▶ _Exercise details_
Skip every picture, and output exactly the lines starting at the one with "1121x607 pixels." and running through the last line of the material below.

[Opening Data shown section]

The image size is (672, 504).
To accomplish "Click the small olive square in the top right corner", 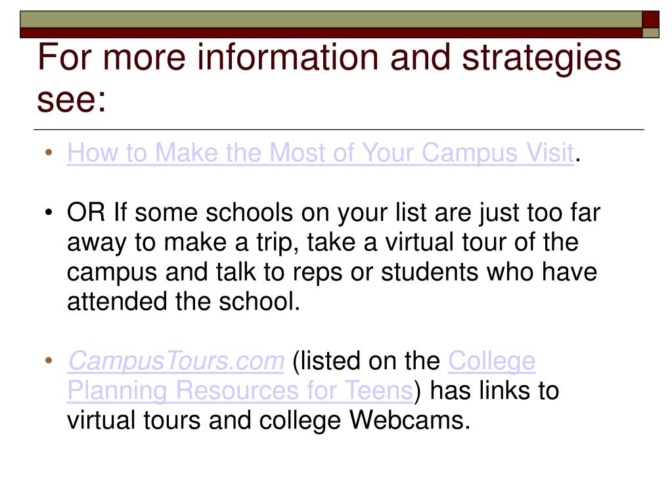I will (x=650, y=33).

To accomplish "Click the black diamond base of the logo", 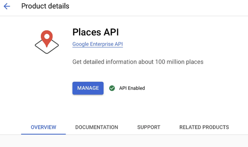I will click(x=47, y=47).
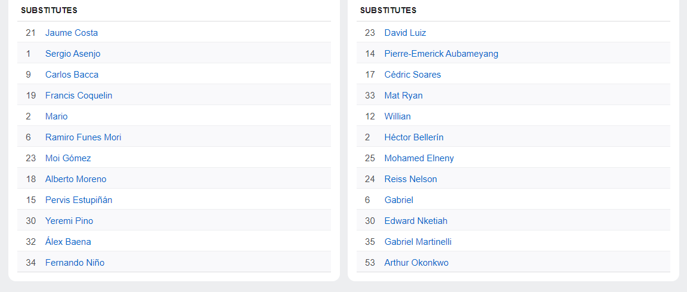
Task: Open Gabriel Martinelli's profile
Action: tap(418, 242)
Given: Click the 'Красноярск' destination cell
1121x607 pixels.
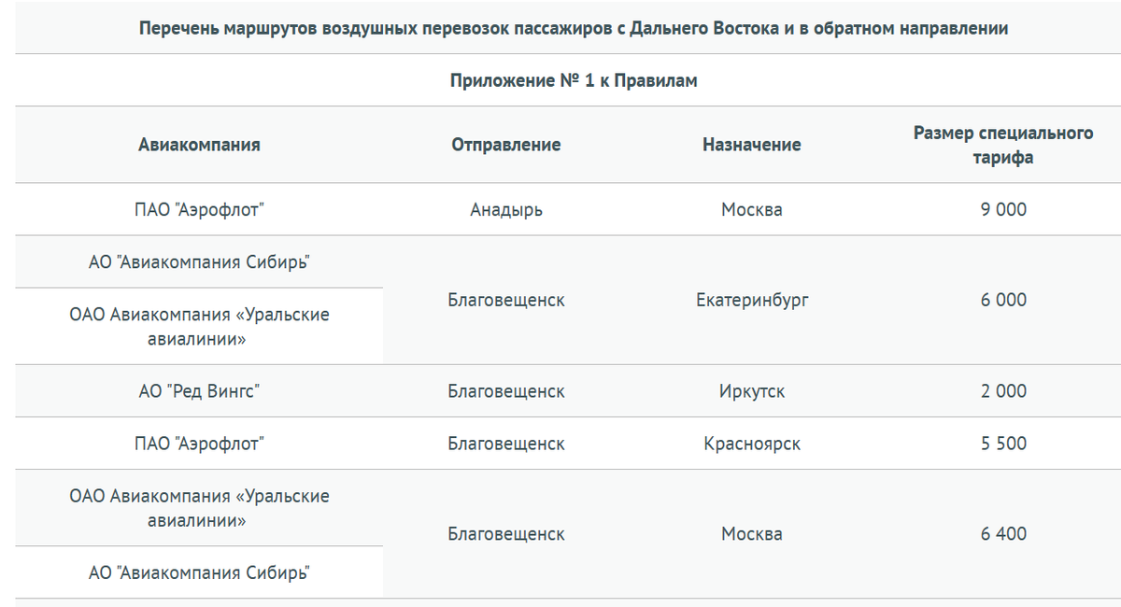Looking at the screenshot, I should pos(752,444).
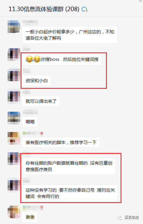Click avatar beside 谁有医疗相关的脚本 message
The image size is (143, 224).
14,138
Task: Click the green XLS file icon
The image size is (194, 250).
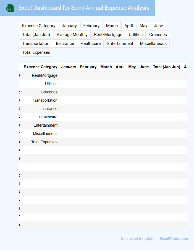Action: 10,8
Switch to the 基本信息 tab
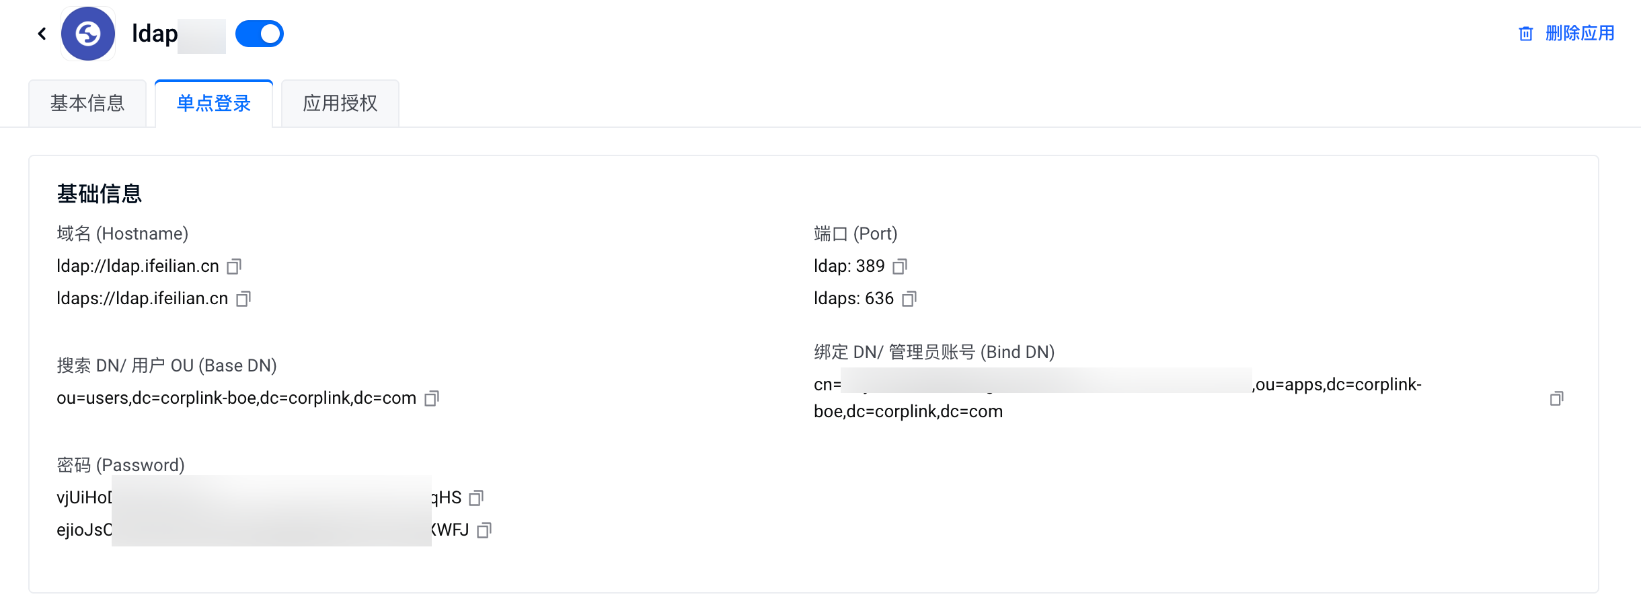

[Closing Data shown section]

▶ _Solution to this problem_
1121x607 pixels.
Looking at the screenshot, I should pos(752,444).
Click avatar beside 谁有医疗相关的脚本 message
The image size is (143, 224).
14,138
Task: Click the green XLS file icon
The image size is (194, 250).
Action: 10,8
Switch to the 基本信息 tab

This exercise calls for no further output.